#237 tests to verify that torrents and mirrors contain signed checksum files
Closed: Wontfix 2 months ago by adamwill. Opened 12 years ago by robatino.

In many of the last several releases (11, 13, 14, and now 16), at least some of the Alpha or Beta torrents contain only unsigned checksum files. This would be easy to prevent by examining the .torrent files, which contain file sizes (signing a checksum file adds about 1K to the size). Unfortunately, at present these are not made available for testing prior to being posted on http://torrent.fedoraproject.org , and when the problem is pointed out, no matter how quickly, one is told that the torrent can't be replaced since people are already downloading it. This makes it important to catch the problem in advance.

Many (but not all) of the torrent files for the last several releases are still available at http://torrent.fedoraproject.org/torrents/ and http://torrent.fedoraproject.org/spins/ , and can be examined for example with gtorrentviewer. I have not checked any older than 11, and not all the ones after that are available, so the above list of affected releases is probably incomplete.

A less serious issue is when the checksum files get signed more than once. For example, the checksum files for F15 Final install discs were signed twice, first for the torrents and again for the mirrors - see http://robatino.fedorapeople.org/checksums/15-Final/Fedora/ . The checksums are identical, and both signatures are valid, but still, it shouldn't happen.

Looking at https://fedoraproject.org/wiki/Release_Engineering_Release_Tickets , it says that for Alpha and Beta, the torrents should be staged before the mirrors, but the reverse for Final. I've asked why on #fedora-releng but gotten no response yet. It says nothing about signing the checksum files, though the linked page https://fedoraproject.org/wiki/Stage_final_release_for_mirrors (under the section "Final") mentions it. This may explain why Alpha and Beta torrents are much less likely to have signed files. If possible, it would be nice for the order (torrents vs. mirrors) to be the same for all three, and in any case, the checksum files should be signed once and then used for both torrents and mirrors. None of this is currently documented.


sounds reasonable - to go with the other 'image sanity' tests, right?

would it also be good to file tickets with rel-eng to improve their process here?

thanks!

IIUIC this could go into AutoQA trac, provided that the torrents are accessible for some time on a well-defined location prior to publishing. Then we could write a watcher and a test for it. If they are not accessible prior to publishing, all we can do is to ask rel-eng to improve their processes.

I filed https://fedorahosted.org/rel-eng/ticket/4906 (some form of QA access to torrent and mirror content prior to public posting).

I found the page describing how torrents are created:

https://fedoraproject.org/wiki/Infrastructure/SOP/TorrentRelease

If someone in QA had an account on this machine, it would be possible to verify the content (.torrent file plus uploaded files, including the signed checksum file) prior to running step 9. I wasn't aware that the content had to exist on the server together with the .torrent file, so there doesn't seem to be any easy way to exclude access to the signed checksum file. (Although since the mirrors which get access to it days in advance usually leak anyway, maybe it should just be quietly made public prior to the official release date.)

Records shown:
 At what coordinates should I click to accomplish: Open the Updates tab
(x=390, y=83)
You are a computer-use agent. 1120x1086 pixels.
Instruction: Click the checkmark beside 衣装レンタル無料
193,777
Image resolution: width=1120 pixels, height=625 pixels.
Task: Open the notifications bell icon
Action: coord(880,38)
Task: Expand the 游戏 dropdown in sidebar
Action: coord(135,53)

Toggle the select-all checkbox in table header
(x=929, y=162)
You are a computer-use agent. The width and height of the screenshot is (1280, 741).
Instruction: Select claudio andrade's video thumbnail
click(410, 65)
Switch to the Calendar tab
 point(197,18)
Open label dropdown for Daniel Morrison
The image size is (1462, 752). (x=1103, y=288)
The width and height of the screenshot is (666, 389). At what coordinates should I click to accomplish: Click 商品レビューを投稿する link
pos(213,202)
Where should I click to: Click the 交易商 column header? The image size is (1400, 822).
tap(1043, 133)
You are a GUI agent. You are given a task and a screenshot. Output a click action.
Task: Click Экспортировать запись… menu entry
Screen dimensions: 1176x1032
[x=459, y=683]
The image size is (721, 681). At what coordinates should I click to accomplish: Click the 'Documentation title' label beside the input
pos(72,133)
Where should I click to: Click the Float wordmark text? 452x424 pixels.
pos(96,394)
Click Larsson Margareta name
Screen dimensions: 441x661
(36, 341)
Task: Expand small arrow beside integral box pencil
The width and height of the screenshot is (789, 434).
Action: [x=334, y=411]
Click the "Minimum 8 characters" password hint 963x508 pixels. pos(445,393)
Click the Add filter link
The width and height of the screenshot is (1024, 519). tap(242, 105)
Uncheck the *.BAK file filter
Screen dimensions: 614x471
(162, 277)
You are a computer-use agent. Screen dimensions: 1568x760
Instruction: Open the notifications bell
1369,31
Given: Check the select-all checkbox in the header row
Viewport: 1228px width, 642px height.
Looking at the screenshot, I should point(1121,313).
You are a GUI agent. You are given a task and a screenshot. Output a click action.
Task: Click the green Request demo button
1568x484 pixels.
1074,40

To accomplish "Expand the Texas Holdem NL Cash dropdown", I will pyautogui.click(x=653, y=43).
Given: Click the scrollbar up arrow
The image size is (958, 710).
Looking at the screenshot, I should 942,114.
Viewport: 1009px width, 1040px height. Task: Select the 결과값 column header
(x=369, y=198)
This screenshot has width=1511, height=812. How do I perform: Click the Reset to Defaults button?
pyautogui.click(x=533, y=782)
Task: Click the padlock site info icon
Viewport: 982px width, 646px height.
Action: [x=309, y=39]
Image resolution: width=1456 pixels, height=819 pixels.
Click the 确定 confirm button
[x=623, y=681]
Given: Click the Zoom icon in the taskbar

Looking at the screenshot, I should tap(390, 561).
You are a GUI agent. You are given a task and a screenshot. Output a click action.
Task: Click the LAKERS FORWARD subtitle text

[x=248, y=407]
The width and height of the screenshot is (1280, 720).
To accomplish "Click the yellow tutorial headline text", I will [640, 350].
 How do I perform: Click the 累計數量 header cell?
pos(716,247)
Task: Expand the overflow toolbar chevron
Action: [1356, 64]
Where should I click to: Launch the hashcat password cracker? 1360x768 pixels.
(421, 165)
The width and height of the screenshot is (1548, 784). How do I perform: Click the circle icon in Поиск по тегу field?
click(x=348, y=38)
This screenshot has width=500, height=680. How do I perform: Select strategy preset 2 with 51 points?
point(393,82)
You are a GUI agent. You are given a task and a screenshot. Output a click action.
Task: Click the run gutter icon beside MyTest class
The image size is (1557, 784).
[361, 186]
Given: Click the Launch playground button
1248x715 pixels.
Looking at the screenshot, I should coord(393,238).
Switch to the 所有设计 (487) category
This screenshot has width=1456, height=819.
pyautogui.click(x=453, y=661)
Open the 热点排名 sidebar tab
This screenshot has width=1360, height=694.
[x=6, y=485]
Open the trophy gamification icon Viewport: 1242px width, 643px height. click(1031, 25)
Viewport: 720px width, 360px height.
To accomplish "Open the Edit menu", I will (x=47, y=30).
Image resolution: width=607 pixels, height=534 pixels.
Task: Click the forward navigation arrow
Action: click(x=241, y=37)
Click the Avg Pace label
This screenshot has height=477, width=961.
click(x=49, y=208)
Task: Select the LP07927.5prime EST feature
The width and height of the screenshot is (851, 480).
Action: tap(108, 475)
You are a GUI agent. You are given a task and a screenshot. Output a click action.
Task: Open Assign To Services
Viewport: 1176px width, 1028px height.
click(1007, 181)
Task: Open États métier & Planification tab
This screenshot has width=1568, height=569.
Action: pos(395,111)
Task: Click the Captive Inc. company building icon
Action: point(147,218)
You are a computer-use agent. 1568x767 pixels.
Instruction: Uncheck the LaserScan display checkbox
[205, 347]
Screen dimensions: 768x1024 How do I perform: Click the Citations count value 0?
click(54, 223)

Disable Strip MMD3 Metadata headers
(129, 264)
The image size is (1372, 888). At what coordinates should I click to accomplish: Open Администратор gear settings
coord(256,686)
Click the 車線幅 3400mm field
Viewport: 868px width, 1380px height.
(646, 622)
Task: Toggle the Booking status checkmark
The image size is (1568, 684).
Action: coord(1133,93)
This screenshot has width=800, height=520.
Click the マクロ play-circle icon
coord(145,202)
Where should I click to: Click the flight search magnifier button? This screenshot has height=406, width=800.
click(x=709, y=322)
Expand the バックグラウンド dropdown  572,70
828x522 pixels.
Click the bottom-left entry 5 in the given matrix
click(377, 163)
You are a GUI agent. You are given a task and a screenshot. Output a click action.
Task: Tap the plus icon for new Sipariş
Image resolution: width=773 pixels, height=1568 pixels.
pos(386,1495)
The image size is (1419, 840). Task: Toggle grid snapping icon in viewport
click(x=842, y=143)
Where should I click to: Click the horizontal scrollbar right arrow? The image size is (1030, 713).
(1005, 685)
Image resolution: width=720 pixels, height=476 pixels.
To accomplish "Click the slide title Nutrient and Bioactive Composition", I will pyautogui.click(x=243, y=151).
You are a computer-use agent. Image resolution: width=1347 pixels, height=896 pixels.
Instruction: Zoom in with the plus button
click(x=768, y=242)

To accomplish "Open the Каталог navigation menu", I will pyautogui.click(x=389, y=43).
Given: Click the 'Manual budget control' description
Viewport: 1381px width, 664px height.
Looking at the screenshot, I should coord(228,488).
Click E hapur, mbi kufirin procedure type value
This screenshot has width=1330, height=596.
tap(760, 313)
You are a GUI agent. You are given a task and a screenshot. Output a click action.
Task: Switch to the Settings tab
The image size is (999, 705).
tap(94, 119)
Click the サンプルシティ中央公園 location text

Stated goal:
Continue the ticket about signed checksum files in Fedora torrents and mirrors, starting right after its last comment.

Answer to the task:
According to https://fedoraproject.org/wiki/Go_No_Go_Meeting , the decision to declare a release GOLD is irrevocable. Would it make sense to just have rel-eng sign the checksum files after this happens, send them to QA, and have QA verify them and also post the torrents (after running tests to verify those as well)?

What's the status here, Andre? Are you stuck waiting on releng? Anything I can do to help move this along? Is https://fedorahosted.org/rel-eng/ticket/4986 relevant to this issue too?

Replying to [comment:6 adamwill]:

What's the status here, Andre?

No change as far as I know. [https://fedoraproject.org/wiki/Release_Engineering_Release_Tickets] is the same. We didn't have any problems with 16 Final, but that was just because of the recent attention due to these tickets, not any process change.

Are you stuck waiting on releng? Anything I can do to help move this along? Is https://fedorahosted.org/rel-eng/ticket/4986 relevant to this issue too?

That ticket would greatly help making these kinds of mistakes less likely, but I still think QA should be able to test everything before release, including checksum and torrent files, not just ISOs, as it's doing now.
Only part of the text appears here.